▸ ACTIVITY: Copy each line of the records that contains the word "ahead".

▸ SOURCE MATERIAL:
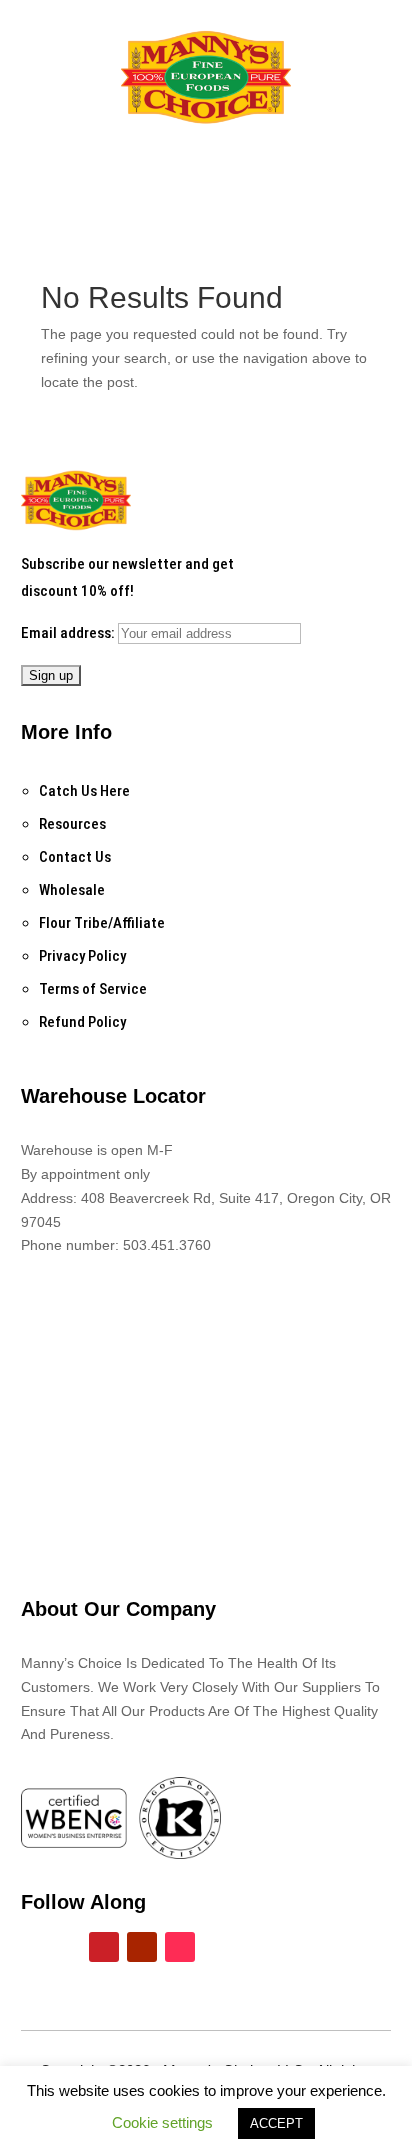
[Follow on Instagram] (66, 1947)
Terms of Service (93, 989)
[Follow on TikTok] (180, 1947)
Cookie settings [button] (162, 2122)
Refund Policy (82, 1022)
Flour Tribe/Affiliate (102, 923)
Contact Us (75, 857)
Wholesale (72, 890)
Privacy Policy (82, 956)
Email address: (69, 633)
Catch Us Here (84, 791)
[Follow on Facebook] (28, 1947)
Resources (72, 824)
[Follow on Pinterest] (104, 1947)
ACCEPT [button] (276, 2123)
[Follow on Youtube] (142, 1947)
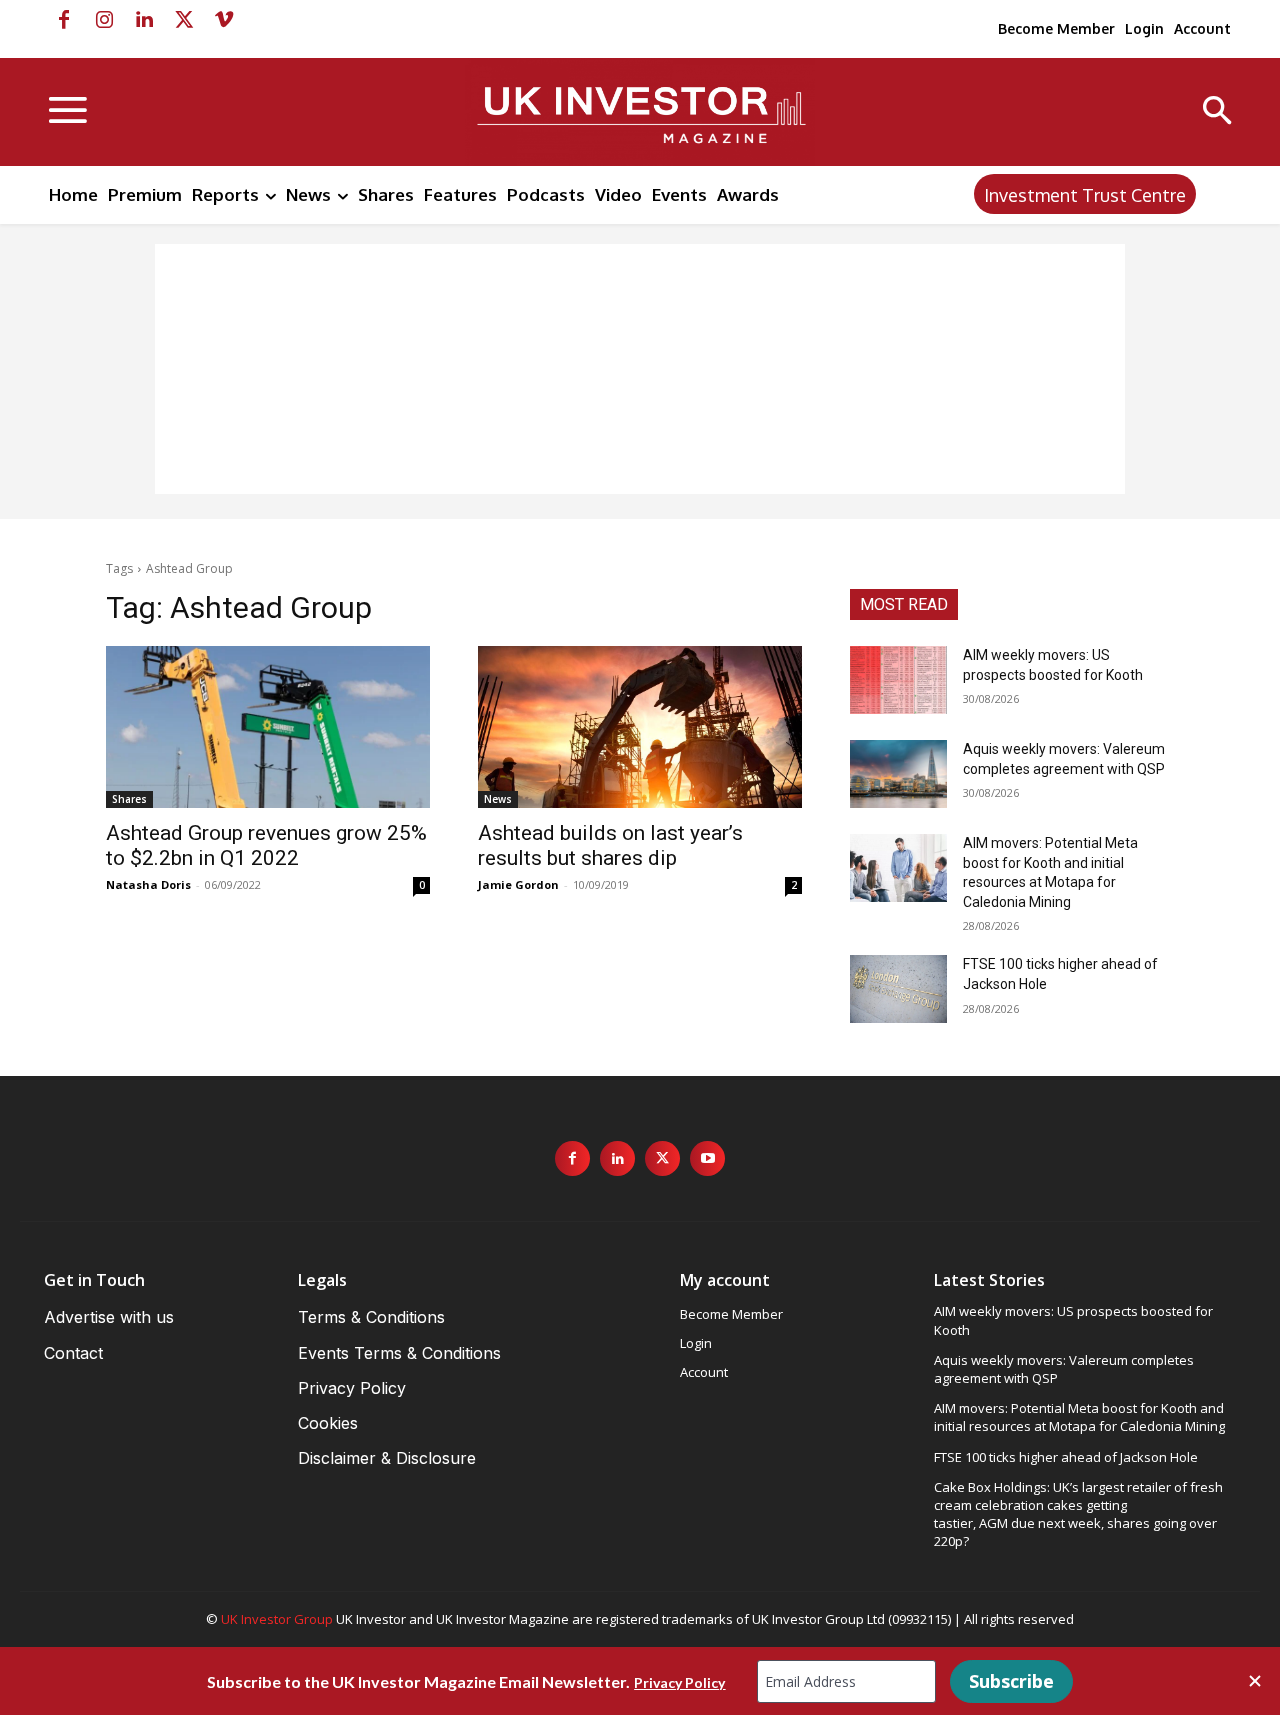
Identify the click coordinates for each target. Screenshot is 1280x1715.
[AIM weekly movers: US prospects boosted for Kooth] (898, 680)
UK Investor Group (277, 1619)
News (498, 799)
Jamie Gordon (518, 884)
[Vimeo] (224, 20)
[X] (184, 20)
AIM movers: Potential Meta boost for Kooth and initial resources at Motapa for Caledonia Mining (1079, 1417)
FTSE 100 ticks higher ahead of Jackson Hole (1066, 1457)
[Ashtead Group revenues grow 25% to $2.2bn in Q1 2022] (268, 727)
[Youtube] (707, 1158)
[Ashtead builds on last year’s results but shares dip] (640, 727)
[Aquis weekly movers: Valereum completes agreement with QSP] (898, 774)
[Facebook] (64, 20)
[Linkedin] (144, 20)
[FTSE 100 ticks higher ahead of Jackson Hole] (898, 989)
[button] (1217, 112)
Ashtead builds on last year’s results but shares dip (610, 845)
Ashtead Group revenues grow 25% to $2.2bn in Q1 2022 (266, 845)
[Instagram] (104, 20)
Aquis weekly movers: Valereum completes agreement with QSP (1064, 1369)
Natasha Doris (148, 884)
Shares (129, 799)
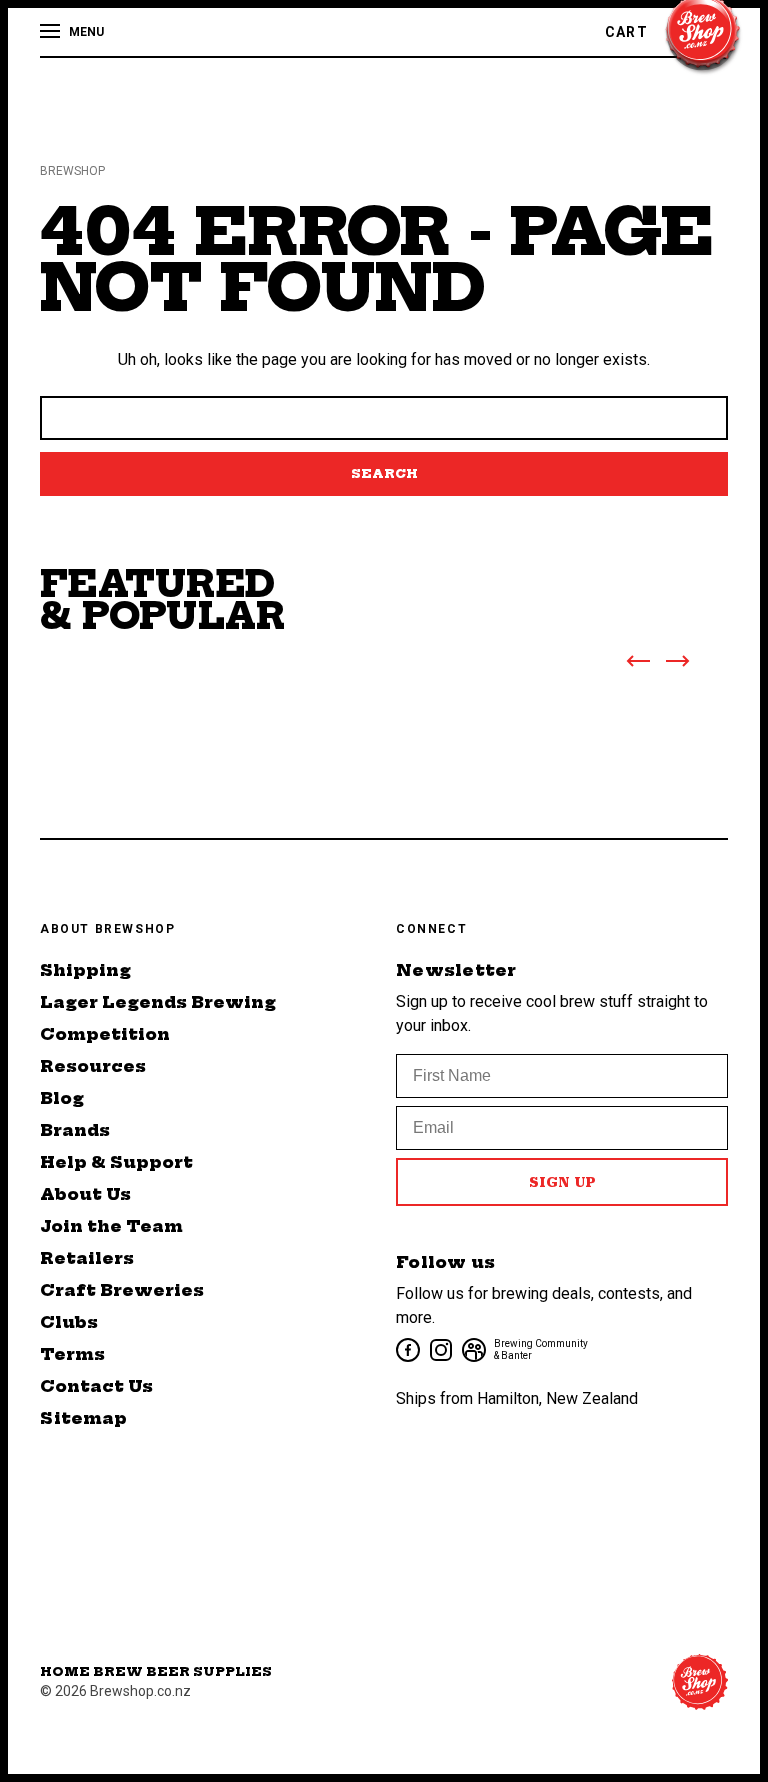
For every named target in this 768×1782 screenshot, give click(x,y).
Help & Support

▸ ANSWER FOR THE TASK:
FTSE 100 ticks higher ahead of Jackson Hole (1066, 1457)
[FTSE 100 ticks higher ahead of Jackson Hole] (898, 989)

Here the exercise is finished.